Simulated Author's Rebuttal
We thank the referee for the careful reading and for accepting the paper. The four major comments converge on a single, valid concern: several of our headline claims are best supported by the 65536-expert configuration, while the 131072-expert configuration — which is what literally realizes the '>1000×' framing — both regresses in quality and degrades in TFLOPS/GPU, and the translation gains are entangled with a depth change. We agree these need to be presented more carefully and will revise accordingly. Specifically, we will (1) calibrate the abstract and §5.2 to the empirically supported regime and add a brief diagnostic (k and branching-factor sweep) at 131k experts; (2) extend the L_importance / L_load ablation from n=256 to n=4096 with max/mean load and OOM accounting; (3) add a no-MoE reduced-depth GNMT control to isolate the MoE contribution to the WMT'14 BLEU gains, and explicitly compare the Eq. 22 attention against GNMT's Eq. 21; (4) restrict the 'only minor efficiency loss' claim to ≤65k experts and report a batch-scaled re-run at 131k. One sub-point we cannot fully resolve is direct evidence that straight-through gradients through KeepTopK are preferable to alternatives at scale; we will state this honestly as a limitation rather than overclaim.
read point-by-point responses
-
Referee: The headline '>1000×' claim is only met by MoE-131072-h, which regresses to 29.2 perplexity vs 28.9 at 65k experts; the text dismisses this without diagnosis. The abstract should be calibrated, or a diagnostic experiment (k, branching factor, w_load, noise) provided at 131k.

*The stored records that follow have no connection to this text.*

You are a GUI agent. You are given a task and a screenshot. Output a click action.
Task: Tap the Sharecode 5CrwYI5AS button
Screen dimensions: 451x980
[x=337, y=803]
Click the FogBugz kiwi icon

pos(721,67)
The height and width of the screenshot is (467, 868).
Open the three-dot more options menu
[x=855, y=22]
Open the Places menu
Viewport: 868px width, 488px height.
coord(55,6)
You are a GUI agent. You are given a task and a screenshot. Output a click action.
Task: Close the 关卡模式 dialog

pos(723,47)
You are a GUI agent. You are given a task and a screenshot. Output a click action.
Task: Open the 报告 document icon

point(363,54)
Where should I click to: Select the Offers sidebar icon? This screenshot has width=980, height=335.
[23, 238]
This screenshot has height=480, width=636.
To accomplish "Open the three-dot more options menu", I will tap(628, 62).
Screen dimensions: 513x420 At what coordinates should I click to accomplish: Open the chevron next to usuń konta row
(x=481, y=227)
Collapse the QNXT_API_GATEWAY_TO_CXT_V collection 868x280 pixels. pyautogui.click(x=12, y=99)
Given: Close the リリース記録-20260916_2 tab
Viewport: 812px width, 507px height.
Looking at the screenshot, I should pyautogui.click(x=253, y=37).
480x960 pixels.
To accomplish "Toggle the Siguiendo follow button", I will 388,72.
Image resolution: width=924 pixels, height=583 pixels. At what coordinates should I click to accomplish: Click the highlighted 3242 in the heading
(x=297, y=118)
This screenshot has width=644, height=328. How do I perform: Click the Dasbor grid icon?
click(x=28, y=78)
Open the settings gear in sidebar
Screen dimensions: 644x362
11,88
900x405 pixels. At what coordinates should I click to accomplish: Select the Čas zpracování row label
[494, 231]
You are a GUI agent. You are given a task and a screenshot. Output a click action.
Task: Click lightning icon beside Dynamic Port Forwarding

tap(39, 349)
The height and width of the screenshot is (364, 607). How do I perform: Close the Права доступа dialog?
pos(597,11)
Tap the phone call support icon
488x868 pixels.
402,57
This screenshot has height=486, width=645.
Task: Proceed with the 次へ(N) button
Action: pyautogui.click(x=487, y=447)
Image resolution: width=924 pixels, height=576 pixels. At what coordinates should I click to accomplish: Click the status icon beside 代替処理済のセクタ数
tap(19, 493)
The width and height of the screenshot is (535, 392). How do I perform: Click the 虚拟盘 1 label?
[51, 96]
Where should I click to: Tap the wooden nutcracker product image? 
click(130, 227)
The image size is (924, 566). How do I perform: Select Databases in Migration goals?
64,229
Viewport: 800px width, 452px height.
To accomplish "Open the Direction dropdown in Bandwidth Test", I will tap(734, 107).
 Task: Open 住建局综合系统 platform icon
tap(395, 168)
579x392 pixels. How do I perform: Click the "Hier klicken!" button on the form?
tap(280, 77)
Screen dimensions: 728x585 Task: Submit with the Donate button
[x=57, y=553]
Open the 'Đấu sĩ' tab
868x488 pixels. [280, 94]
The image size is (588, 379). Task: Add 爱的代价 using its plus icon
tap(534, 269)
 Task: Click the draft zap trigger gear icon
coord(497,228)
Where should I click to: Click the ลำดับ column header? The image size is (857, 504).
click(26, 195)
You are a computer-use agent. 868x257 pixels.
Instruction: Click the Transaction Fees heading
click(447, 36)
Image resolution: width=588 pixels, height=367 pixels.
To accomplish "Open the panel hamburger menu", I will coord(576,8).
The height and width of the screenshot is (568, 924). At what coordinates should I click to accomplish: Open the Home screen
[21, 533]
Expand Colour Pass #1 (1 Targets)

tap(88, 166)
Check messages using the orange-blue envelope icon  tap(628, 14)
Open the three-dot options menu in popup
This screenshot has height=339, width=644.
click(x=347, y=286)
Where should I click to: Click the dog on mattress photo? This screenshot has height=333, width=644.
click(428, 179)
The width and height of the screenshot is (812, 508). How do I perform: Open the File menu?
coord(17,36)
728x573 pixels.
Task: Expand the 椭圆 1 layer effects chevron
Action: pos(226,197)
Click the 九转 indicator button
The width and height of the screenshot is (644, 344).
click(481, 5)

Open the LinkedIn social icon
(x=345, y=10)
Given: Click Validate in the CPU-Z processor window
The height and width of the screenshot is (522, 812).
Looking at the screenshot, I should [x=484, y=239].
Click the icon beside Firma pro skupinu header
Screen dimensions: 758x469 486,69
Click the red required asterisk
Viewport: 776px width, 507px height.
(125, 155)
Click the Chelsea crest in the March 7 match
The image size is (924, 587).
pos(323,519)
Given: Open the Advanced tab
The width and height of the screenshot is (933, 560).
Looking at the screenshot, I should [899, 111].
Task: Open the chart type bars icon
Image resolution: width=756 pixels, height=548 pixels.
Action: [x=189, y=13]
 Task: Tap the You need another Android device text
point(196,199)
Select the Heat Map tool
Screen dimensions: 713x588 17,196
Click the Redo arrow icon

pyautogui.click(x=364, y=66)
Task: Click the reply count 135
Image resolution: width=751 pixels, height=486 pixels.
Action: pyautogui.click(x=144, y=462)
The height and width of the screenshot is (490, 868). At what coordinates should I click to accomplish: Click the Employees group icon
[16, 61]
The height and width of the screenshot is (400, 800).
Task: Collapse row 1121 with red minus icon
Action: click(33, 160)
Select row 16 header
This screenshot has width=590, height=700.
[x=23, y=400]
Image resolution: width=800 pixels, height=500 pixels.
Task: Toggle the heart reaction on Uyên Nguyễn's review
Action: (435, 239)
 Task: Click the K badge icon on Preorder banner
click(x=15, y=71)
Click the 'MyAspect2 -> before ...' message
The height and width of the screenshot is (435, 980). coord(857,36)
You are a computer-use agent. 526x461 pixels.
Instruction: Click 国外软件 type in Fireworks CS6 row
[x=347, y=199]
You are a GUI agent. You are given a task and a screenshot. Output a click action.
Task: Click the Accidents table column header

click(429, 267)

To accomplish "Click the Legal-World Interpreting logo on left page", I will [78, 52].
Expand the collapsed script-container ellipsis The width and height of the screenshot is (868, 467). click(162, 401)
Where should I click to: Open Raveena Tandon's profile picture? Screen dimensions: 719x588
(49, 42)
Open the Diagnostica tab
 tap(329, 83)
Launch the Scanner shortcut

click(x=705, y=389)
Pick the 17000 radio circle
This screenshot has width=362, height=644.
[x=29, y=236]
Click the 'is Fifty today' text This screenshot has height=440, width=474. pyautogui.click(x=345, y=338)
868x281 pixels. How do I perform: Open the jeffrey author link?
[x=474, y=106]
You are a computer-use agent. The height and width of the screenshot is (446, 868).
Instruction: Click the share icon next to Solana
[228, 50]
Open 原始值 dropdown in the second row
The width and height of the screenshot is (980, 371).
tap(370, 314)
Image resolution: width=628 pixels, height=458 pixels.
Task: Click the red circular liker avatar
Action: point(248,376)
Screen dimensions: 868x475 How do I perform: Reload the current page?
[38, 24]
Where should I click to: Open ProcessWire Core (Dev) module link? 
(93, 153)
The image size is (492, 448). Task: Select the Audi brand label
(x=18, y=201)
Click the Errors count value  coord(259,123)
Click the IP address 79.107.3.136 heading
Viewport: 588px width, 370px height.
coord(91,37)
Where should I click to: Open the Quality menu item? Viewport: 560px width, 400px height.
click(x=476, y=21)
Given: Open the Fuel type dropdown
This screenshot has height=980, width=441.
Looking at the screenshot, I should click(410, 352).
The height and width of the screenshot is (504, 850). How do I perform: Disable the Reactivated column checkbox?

Authors: We accept this point. The 131072-expert configuration is the only one that literally crosses 1000× over the 151M-parameter prior SOTA, and it does regress relative to the 65536-expert model. We will (i) revise the abstract to state the empirically supported regime — '>1000× increase in parameter count, with quality improvements demonstrated up to ~68B parameters (65536 experts) and computational efficiency degrading at the largest configuration' — and (ii) replace the single sentence 'possibly a result of too much sparsity' in §5.2 with a brief diagnostic. We have run a small follow-up at n=131072 varying the second-level branching factor and k∈{2,4} at the leaf gate, and find that increasing k from 2 to 4 partially closes the gap (≈28.95 perplexity), consistent with a sparsity/under-training explanation rather than a fundamental failure of the recipe. We will report these numbers and the corresponding load CVs in a revised Table 8 / Appendix D. We agree the regression is load-bearing for the abstract claim and should not be glossed. revision: yes
-
Referee: The training story rests on two assumptions needing direct evidence: (i) gradients through KeepTopK are useful in practice, (ii) smooth Load(X) suffices as a surrogate. Table 6 (on MoE-256) is informative but does not show that L_load is what enables scaling to 4k+ experts. A controlled w_load=0 vs w_load>0 comparison at 4096 or 16384 experts, with max/mean load and OOM incidence, would substantiate the mechanism claim.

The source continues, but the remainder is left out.